Sí todo esto sucedió en la parte más visible del monumento, no es menos duro lo que aconteció en la parte más misteriosa y oculta a la que le prestamos menos atención: las raíces. La Glicina ancla sus raíces en plena calle Gil y Carrasco para obtener el alimento -explorando la riqueza del suelo las raíces cubrieron una distancia de más de veinte metros-. Pero pronto la calle empezó a cambiar, a transformarse, y con ellas llegaron las infraestructuras subterráneas. Estas sustanciosas y necesarias mejoras para la vida urbana trajeron para nuestra planta algunos problemas. Se le redujo el espacio subterráneo vital y se seccionaron las raíces, aumentando las dificultades para conseguir el agua, los nutrientes y el imprescindible oxígeno con el que respirar. Pero en esta “disputa” radicular hay un aspecto de notable interés a su favor, en ninguna de las restauraciones y rehabilitaciones llevadas a cabo en el edificio se han detectado daños en los cimientos causados por las raíces de la Glicina.
La ciudad cambia, y tras algunos periodos de excelencia vinieron otros más austeros, hubo incluso quien planificó su final, pero también quienes se opusieron tenazmente a ello. Y triunfaron. Finalmente, se produjo un nuevo esplendor y, con él, las imprescindibles restauraciones y rehabilitaciones fueron llegando a los monumentos del casco histórico de Ponferrada. La semilla que era la Casa de los Escudos se transformó en un fruto sin igual, pasando a ser la sede del Museo de la Radio “Luís del Olmo”. Una maravillosa metamorfosis y una excelente oportunidad para que la Glicina pudiera continuar trasladando sus mensajes con mayor eficacia.
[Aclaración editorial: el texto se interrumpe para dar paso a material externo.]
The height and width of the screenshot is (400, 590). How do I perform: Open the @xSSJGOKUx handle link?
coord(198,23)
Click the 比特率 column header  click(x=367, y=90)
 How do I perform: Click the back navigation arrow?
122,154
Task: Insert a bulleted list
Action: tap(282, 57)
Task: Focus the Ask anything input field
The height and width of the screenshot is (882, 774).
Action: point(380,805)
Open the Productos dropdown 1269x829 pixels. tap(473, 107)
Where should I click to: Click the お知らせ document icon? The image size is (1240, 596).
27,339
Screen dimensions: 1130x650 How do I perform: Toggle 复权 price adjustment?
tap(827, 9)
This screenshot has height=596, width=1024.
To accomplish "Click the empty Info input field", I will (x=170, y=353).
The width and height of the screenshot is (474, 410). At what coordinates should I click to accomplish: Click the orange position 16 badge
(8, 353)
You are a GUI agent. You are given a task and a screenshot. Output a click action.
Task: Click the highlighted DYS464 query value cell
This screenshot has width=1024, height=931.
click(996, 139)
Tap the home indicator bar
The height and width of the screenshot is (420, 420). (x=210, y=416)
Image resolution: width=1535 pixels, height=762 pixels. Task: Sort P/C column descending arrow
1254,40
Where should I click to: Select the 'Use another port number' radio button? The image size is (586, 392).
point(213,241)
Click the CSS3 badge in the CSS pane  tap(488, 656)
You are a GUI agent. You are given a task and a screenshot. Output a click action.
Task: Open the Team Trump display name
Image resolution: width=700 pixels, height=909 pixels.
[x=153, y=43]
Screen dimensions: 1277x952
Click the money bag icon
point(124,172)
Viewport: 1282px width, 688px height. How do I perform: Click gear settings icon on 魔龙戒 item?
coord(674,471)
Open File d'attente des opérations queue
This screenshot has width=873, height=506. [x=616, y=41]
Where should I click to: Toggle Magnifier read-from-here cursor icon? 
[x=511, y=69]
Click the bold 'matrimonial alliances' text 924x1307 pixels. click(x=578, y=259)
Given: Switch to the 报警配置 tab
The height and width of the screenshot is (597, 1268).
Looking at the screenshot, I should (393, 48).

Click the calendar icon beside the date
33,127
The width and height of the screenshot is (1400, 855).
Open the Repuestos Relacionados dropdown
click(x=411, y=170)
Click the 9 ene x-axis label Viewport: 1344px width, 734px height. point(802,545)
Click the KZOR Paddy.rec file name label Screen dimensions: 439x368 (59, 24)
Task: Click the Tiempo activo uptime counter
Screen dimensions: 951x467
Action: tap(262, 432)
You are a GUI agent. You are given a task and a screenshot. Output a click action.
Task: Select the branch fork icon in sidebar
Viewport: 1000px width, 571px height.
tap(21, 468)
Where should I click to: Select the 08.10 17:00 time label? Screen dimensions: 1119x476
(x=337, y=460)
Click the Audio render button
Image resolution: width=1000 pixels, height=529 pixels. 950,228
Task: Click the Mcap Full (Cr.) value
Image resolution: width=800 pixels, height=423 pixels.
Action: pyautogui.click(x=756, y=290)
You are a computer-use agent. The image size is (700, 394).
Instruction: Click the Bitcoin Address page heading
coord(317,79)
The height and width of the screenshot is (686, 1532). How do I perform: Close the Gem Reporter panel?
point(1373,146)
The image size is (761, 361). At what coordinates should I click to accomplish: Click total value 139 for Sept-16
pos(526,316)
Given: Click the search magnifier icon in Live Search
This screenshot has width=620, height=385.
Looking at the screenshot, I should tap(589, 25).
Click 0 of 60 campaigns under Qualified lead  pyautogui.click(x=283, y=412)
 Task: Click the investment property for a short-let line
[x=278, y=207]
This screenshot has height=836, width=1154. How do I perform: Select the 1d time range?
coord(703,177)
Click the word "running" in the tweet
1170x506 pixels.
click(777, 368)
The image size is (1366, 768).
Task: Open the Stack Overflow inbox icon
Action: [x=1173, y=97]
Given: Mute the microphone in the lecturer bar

Pero, frecuentemente, los árboles son los últimos de la fila, especialmente en cuanto a la restauración de monumentos se refiere. El peso de las adversidades que se habían ido acumulando a lo largo de aquellas interminables batallas estaba a punto de pasarle cuentas. Extenuada, casi exhausta, el estado de salud se agravó, la aparente robustez se vio comprometida y el futuro se presentó incierto. Necesitaba urgentemente que se le prestara verdadera atención. Tras los estudios pertinentes, el diagnóstico no dejó lugar a dudas. El colapso era inminente. Se hacía imprescindible instalar toda una serie de apoyos para reforzar la estructura, que, “Entre-Tejidos” escultóricamente han venido a restituir su mermada fortaleza, al tiempo que simbolizan la íntima relación que los vecinos y residentes en tierras bercianas mantienen con ella, y con la discreta pero abundante vida que acoge en su seno.
Son demasiado escasas las ocasiones en las que una planta pasa a formar parte de la historia, de los sentimientos y de la memoria de una ciudad. Les animamos a reconocerlos y a recuperarlos. Afortunadamente, el pintor Fernando Fueyo ha sido el encargado de inmortalizarla para la posteridad en la obra que ahora se presenta: La belleza del silencio.